Console gaming is the last non-portable holdout in the entire consumer electronics industry. Years ago, desktop computer users swore they would never trade in their desktops for laptops because they were so accustomed to laptops being so much worse than desktops. But as soon as laptops were good enough, desktop users did exactly that and made the switch.
In the past and the present, portable consoles have been dramatically worse for most types of games than home consoles. Most people view them as completely separate industries where people play completely different types of games. Today, home console gamers play tons of FPS/TPS type games, and while those games exist for portables, they are basically garbage that almost no one plays. The Vita seems like it will be the first device to really change this dynamic and you will actually be able to play the same types of games at nearly the same quality that you would play on a non-portable system.

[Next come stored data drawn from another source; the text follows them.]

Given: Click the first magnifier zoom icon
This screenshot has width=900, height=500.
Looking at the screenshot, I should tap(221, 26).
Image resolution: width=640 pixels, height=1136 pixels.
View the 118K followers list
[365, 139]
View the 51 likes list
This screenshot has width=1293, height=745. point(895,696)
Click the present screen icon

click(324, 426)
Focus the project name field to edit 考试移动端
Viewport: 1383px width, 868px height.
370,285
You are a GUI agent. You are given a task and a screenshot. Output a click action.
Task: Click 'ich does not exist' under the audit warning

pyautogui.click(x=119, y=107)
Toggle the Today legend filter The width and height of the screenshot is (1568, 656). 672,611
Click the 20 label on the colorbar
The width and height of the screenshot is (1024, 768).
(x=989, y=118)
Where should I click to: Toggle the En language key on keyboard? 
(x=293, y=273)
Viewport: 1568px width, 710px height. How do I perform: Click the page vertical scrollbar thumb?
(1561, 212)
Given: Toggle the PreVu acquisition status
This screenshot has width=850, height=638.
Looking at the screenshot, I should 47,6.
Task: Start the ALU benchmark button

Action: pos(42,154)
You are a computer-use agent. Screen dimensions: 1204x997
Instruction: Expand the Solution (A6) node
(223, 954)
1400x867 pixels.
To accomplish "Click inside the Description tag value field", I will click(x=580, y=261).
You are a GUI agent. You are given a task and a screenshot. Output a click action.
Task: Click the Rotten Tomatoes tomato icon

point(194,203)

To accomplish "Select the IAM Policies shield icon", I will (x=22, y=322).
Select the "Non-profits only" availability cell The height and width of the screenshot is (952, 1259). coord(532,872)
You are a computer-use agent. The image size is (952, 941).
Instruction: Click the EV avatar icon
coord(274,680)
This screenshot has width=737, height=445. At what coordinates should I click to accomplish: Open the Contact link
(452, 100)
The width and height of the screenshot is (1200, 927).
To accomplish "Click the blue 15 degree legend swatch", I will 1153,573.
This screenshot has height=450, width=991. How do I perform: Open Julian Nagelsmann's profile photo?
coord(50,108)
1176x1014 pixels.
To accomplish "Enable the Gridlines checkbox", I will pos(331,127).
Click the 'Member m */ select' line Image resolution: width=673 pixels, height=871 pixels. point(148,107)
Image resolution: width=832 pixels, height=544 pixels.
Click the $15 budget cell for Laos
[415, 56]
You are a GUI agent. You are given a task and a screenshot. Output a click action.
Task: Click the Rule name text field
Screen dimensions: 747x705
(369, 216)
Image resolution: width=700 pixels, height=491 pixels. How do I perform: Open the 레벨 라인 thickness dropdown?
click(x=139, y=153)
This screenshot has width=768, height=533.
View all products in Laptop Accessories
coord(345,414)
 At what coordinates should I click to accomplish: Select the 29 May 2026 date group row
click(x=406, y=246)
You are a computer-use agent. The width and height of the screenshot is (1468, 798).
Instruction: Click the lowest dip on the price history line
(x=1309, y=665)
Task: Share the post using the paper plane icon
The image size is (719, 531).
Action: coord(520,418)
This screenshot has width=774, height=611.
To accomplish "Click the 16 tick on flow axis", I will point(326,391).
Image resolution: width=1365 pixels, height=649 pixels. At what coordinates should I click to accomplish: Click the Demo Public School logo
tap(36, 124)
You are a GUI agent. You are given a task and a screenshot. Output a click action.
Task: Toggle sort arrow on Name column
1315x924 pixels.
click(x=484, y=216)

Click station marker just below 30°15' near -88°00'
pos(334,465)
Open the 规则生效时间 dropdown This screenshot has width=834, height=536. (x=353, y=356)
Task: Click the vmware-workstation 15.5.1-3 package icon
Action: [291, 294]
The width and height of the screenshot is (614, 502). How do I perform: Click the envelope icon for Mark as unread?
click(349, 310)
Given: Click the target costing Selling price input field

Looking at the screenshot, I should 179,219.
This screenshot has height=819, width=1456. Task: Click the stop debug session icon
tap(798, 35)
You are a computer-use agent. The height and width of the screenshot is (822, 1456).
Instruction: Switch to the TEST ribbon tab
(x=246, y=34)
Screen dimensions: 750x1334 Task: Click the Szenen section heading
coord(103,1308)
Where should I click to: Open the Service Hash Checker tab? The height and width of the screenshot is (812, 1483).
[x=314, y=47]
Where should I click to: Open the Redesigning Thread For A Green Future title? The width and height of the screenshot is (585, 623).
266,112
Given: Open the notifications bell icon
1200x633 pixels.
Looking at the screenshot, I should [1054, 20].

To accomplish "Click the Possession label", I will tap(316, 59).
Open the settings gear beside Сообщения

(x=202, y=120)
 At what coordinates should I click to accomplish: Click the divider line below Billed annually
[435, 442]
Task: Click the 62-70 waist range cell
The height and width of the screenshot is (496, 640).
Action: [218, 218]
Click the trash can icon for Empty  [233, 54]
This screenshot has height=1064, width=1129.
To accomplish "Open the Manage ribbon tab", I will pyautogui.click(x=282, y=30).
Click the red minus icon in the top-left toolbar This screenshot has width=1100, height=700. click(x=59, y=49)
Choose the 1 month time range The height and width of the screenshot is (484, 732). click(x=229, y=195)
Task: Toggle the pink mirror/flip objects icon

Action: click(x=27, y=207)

A big trend is the rise of smartphone and tablet devices. While some gaming is definitely going in that direction, particularly games that work well with touchscreen/tilt controls and don’t need cutting edge technology, there is still a need for dedicated gaming hardware. Some games really benefit from gaming-centric controls (analog sticks, face and shoulder buttons, d-pad, motion wands, and soon VR type head tracking). Additionally, gaming centric hardware provides higher gaming optimized performance at mass market price points and has less fragmentation than the smartphone/tablet space does. But with the Vita, you have the benefits of a dedicated gaming platform, but also the portability that consumers want.
If Vita really does let you play the big console games of 2012 at roughly the same quality that you would experience on a home console, why wouldn’t consumers migrate towards the portable option?